Pristine ZnO usually shows higher resistivity, lower transparency, and low carrier concentration affecting its performance in optoelectronic device applications [1,2]. Therefore, one of the ways to improve such poor electrical conductivity and low transparency of ZnO is to dope it using one or more of the Group III metal dopant elements, such as Indium (In), Aluminum (Al), and Gallium (Ga) [2,12,13]. Therefore, Ga:ZnO is considered one of the most important ZnO-based materials because it acts as a donor that could enhance the electrical properties of ZnO by increasing the free electron density, and/or carrier concentrations, [14,15]. Furthermore, the Ga ionic radius (0.62 Å) is smaller than that of Zn (0.74) and the shorter length of the covalent band length of Ga–O (1.92 Å) compare to that of Zn–O (1.97 Å) makes it simple for Ga³⁺ ion to substitute for Zn²⁺ ion with less lattice distortions and much increasing in the solubility of Ga ions into ZnO matrix [16,17,18,19].

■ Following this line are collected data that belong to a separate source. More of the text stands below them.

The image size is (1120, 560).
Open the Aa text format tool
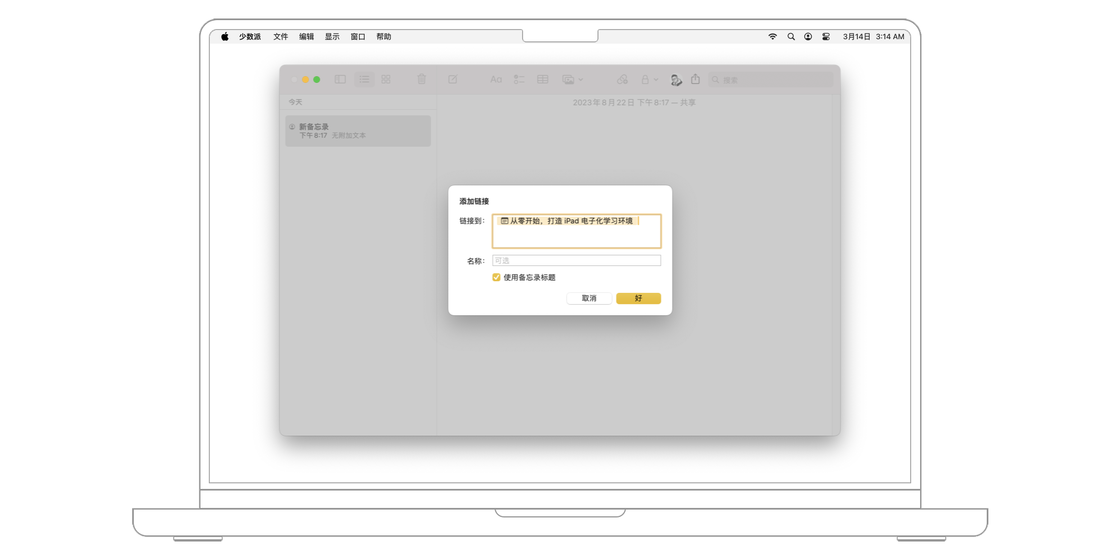[x=496, y=80]
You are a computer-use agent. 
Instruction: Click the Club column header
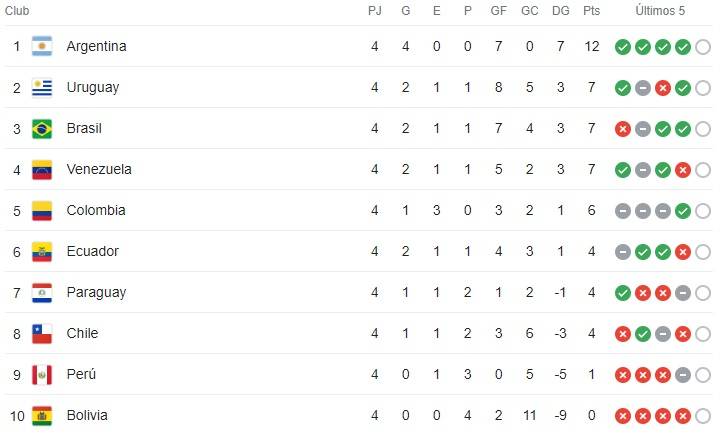tap(19, 11)
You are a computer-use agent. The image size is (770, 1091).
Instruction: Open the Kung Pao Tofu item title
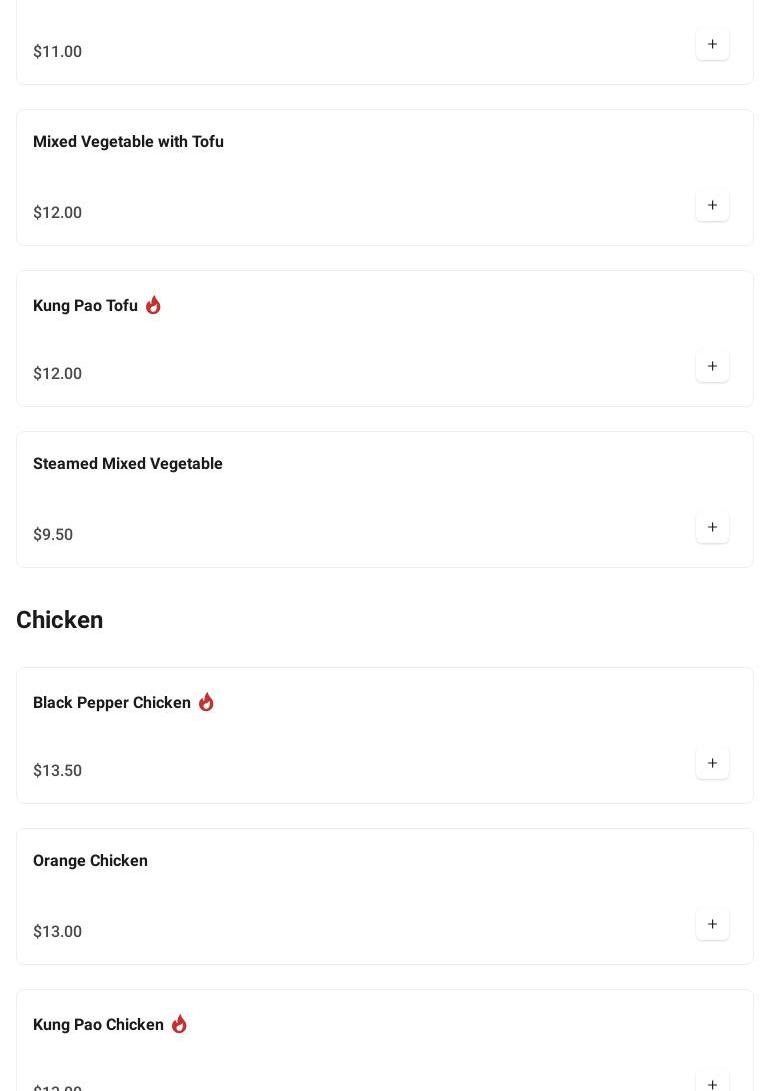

Various preparation techniques have been employed for Ga:ZnO synthesization in powders as well as in film forms are such as sol–gel processing [19,20,21], pulsed laser deposition [22], magnetron sputtering [23], chemical spray pyrolysis [24,25], RF co-sputtering [26,27], polymer pyrolysis method [28] and many other methods. One of these methods and techniques which has lots of advantages compared to other synthetic chemical techniques is the polymer pyrolysis method. This method offers many of the advantages, such as lower processing temperatures, getting homogenously mixed precursors, lower cost, easy to control synthesization parameters, and requires a shorter calcination time compared to other methods [29].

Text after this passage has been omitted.